Alıştırma
Oyun tanıtımı metninde "Yazan: Max Frisch" ile başlayıp "Murat Korçak (Akordiyon)" sözlerine kadar süren bölümü, "Erşan Tepekıran" yerine "Emre Filibeli" koyarak düzenleyin ve yeniden yazın.

═══ Metin Bloğu ═══

MAKALELER

Bay Biedermann - Ve Kundakcılar - Tiyatro Külübesi

2013.03.03 00:00
| | |
13243

Bay Biedermann ve Kundakçılar oyunu Max Frisch tarafından 1958 yılında yazılmıştır.

BAY BIEDERMANN VE KUNDAKÇILAR - TİYATRO KULÜBESİ 

Yazan: Max Frisch
Oyun Tek Perde, 65 dk
Yöneten : Özlem Korçak, Erşan Tepekıran
Biedermann: Murat Kaplan
Schmitz: N. Soner Akıncı
Eisenring: Erşan Tepekıran
Babette: Gizem Gürer
Anna: Esra Kasal
Koro: Emre Filibeli (Polis), Ceyda Er Çelik, Fatoş Gülkafa (Dilenci), Şerife Sungun (Bayan Knechtling), Özlem Korçak (Ritm aletleri), Metin Can Ayduran (Klarnet), Murat Korçak (Akordiyon)
Müzik, dekor, ışık: Tiyatro Kulübesi

 

Bay Biedermann ve Kundakçılar oyunu Max Frisch tarafından 1958 yılında yazılmıştır. 


Oyunun çekirdeği Frisch'in 1946-1949 yılları arasında tuttuğu günlüğünde "bürlesk" isimli bir skeçte yer alır . *1

 

Oyunun ilk hali aslında bir radyo oyunudur, sonra sahne oyunu olarak yazar tarafından tekrar kaleme alınmıştır.

═══ Çıkarılan Malzeme ═══

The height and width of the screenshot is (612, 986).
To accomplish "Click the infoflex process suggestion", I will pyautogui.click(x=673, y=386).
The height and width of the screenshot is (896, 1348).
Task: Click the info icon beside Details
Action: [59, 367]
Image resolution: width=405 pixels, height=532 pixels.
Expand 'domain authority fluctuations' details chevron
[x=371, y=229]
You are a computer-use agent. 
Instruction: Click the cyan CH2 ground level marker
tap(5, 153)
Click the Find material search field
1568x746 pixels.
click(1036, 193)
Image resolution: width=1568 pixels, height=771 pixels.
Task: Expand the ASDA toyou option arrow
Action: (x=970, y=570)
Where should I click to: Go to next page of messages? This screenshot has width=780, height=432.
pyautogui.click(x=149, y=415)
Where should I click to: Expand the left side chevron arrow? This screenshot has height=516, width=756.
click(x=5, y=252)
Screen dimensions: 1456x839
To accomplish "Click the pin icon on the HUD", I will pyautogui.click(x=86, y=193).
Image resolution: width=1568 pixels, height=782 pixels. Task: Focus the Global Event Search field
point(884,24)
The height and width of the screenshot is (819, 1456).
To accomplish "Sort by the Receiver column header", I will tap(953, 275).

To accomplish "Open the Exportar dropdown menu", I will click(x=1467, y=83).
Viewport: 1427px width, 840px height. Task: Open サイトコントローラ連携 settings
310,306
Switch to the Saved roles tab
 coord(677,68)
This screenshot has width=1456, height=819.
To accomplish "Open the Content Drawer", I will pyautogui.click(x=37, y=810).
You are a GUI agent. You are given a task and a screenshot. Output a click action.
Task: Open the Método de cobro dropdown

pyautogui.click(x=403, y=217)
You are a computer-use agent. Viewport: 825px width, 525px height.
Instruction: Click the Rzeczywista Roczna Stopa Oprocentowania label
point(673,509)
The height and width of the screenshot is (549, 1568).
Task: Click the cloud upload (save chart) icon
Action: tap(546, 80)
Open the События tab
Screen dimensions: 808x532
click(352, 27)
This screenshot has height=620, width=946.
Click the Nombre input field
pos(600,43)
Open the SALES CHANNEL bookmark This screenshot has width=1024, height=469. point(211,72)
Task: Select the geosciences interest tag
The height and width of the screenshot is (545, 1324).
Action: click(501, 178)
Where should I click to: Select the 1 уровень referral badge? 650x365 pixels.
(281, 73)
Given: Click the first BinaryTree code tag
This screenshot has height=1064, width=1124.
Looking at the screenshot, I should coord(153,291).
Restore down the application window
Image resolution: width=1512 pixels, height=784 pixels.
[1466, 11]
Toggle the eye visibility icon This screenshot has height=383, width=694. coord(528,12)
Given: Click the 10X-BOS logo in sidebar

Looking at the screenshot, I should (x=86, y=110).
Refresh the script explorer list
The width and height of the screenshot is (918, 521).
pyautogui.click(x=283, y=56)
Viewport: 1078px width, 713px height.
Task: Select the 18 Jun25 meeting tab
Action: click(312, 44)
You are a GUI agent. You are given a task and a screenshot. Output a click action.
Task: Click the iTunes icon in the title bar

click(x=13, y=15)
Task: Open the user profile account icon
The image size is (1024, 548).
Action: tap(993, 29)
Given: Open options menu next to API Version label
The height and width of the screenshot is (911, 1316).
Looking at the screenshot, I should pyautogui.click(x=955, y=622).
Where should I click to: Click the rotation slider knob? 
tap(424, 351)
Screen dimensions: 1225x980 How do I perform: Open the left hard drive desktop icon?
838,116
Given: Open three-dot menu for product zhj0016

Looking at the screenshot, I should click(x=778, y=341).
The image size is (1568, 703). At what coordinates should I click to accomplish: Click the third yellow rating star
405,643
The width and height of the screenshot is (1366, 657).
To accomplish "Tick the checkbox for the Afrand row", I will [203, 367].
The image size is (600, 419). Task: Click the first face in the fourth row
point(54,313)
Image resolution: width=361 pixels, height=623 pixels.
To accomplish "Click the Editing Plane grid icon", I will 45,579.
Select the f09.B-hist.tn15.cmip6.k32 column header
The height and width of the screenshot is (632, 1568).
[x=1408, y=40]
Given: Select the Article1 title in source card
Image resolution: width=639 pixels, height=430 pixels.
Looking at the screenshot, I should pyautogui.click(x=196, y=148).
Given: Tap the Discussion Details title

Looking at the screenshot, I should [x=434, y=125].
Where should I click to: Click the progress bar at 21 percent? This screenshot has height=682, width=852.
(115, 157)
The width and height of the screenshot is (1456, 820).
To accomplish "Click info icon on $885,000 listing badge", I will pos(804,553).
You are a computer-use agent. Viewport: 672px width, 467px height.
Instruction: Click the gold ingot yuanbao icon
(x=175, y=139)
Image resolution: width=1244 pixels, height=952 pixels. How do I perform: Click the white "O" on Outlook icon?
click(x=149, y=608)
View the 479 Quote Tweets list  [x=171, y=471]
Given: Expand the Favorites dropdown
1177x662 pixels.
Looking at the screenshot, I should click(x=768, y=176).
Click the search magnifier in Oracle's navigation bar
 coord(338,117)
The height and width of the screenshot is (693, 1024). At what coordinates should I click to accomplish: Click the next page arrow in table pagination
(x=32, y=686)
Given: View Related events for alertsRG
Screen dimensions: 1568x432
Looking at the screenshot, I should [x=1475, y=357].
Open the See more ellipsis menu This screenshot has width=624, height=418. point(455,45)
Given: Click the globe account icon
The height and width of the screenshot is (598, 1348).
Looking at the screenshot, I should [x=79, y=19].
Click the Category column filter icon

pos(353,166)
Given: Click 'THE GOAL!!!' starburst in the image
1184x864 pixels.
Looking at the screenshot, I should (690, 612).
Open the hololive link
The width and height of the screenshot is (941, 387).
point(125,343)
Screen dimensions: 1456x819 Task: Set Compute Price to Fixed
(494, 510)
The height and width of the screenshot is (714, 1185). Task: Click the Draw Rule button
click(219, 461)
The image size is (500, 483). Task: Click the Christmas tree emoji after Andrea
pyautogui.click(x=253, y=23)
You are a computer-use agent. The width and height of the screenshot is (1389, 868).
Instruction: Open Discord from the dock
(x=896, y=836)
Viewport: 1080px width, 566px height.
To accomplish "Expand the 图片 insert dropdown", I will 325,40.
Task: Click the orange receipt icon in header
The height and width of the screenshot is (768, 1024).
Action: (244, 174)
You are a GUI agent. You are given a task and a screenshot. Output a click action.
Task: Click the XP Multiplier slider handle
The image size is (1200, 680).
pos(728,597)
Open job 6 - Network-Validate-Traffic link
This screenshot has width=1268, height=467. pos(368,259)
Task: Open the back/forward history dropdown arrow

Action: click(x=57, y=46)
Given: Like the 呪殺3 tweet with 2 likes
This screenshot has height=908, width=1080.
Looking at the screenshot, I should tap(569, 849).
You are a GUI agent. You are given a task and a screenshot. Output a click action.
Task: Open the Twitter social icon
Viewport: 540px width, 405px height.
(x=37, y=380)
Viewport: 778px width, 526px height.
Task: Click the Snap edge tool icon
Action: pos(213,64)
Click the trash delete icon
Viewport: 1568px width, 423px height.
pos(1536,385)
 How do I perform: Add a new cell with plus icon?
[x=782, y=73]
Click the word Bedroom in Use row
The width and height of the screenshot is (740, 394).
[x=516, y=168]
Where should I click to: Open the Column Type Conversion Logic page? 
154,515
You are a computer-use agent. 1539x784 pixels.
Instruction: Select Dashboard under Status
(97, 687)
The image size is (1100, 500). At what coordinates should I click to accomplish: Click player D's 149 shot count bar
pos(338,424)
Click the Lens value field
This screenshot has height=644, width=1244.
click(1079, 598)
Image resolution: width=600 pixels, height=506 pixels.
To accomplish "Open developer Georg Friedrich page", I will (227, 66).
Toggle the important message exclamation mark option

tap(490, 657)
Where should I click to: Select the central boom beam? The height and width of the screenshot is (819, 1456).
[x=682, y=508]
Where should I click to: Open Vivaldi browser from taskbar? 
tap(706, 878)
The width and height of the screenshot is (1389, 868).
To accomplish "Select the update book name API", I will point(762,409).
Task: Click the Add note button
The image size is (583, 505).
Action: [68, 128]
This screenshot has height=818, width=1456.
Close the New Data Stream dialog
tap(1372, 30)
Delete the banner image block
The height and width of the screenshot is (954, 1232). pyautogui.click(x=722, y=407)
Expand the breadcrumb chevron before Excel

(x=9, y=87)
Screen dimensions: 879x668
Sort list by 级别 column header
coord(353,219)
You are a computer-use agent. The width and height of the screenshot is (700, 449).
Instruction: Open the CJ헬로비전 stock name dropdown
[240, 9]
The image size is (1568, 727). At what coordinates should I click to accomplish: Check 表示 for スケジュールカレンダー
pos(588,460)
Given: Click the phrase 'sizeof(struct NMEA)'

═══

Eksiksiz Cevap
Yazan: Max Frisch
Oyun Tek Perde, 65 dk
Yöneten : Özlem Korçak, Emre Filibeli
Biedermann: Murat Kaplan
Schmitz: N. Soner Akıncı
Eisenring: Emre Filibeli
Babette: Gizem Gürer
Anna: Esra Kasal
Koro: Emre Filibeli (Polis), Ceyda Er Çelik, Fatoş Gülkafa (Dilenci), Şerife Sungun (Bayan Knechtling), Özlem Korçak (Ritm aletleri), Metin Can Ayduran (Klarnet), Murat Korçak (Akordiyon)